|Timur, Momul - UNIV. OF FL|
|Lockhart, Benham, E. - UNIV. OF MINNESOTA|
|Dankers, Hank - UNIV. OF FL|
Submitted to: Plant Health Progress
Publication Type: Peer Reviewed Journal
Publication Acceptance Date: July 14, 2004
Publication Date: August 9, 2004
Citation: Timur, M.M., Lockhart, B.L., Dankers, H., Adkins, S.T. 2004. Canna yellow mottle virus detected in canna in Florida. Plant Health Progress doi:10.1094/PHP-2004-0809-01-HN. Interpretive Summary: This is the first report of canna yellow mottle virus (CaYMV) infecting canna in Florida. A description of the symptoms and report of incidence are included. Diagnostic methods used to confirm the identity of CaYMV are also described. This report continues a cooperative virology research effort between ARS and University of Florida and extends it to include University of Minnesota. It also provides a timely account of CaYMV infection of canna to growers, Extension personnel and state and Federal regulatory and research scientists.
Technical Abstract: Symptoms similar to canna yellow mottle disease caused by canna yellow mottle virus (CaYMV), a badnavirus, were observed on outdoor and greenhouse grown canna plants in Florida, in spring 2003 and January 2004, respectively.
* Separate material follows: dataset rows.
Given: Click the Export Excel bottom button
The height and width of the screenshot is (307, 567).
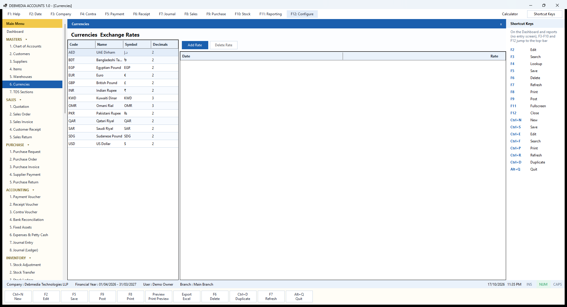Looking at the screenshot, I should tap(187, 296).
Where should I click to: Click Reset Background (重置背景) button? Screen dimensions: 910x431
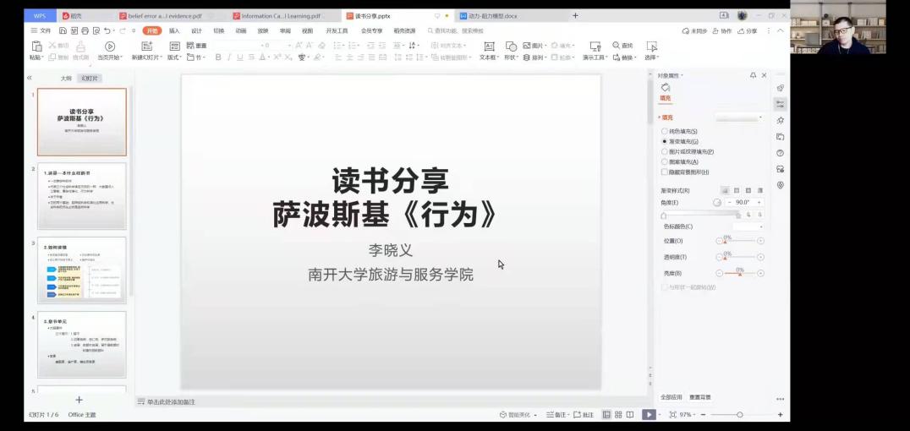point(700,397)
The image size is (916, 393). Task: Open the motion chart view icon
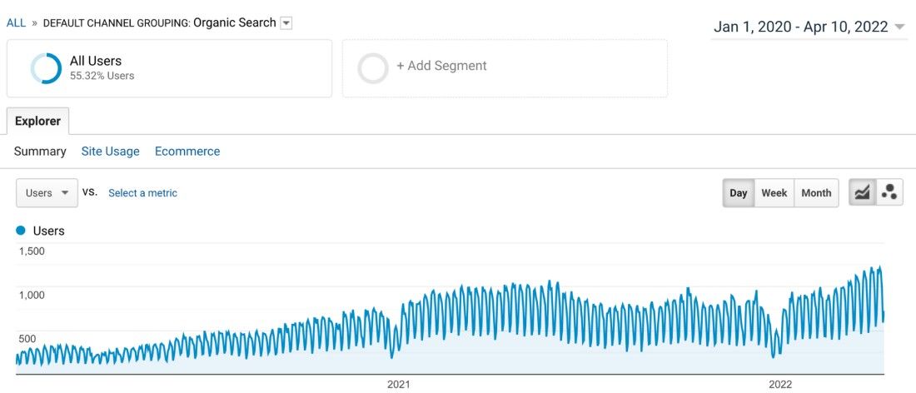pyautogui.click(x=889, y=192)
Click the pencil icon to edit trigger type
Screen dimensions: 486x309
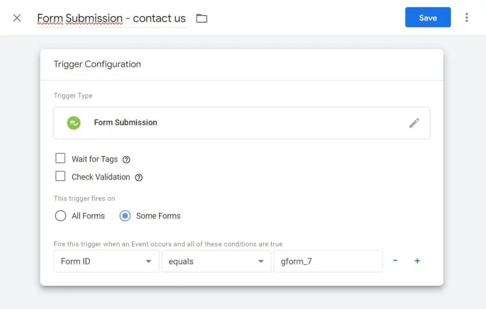414,123
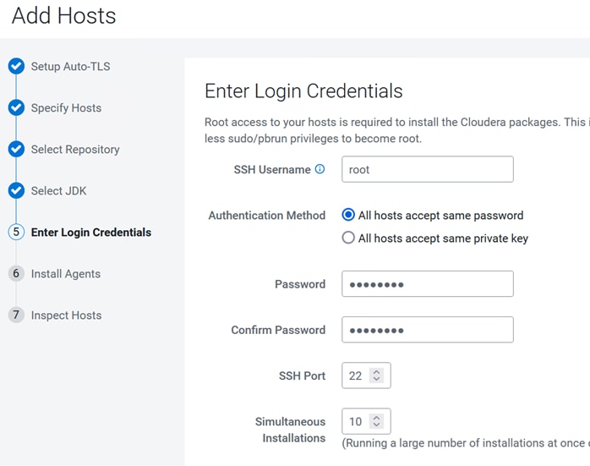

Symptoms observed included foliar chlorotic and necrotic mottle and veinal streaking. The incidence of symptomatic canna was more than 60% in the affected areas in both years. Leaf samples of symptomatic plants were examined by electron microscopy (EM) and by immunosorbent electron microscopy (ISEM) using partially purified extracts and a broad-spectrum antiserum to related viruses. Typical badnavirus-like particles were observed in extracts from symptomatic but not from asymptomatic canna plants. The presence of CaYMV in symptomatic plants was confirmed by PCR amplification using CaYMV- specific primers. No PCR product was obtained from total DNA similarly extracted from asymptomatic plants. Based on symptoms, EM, ISEM, and PCR it is concluded that CaYMV is present in Florida. Canna yellow mottle can be an economically important disease constraint to the production of cannas in the southeastern US.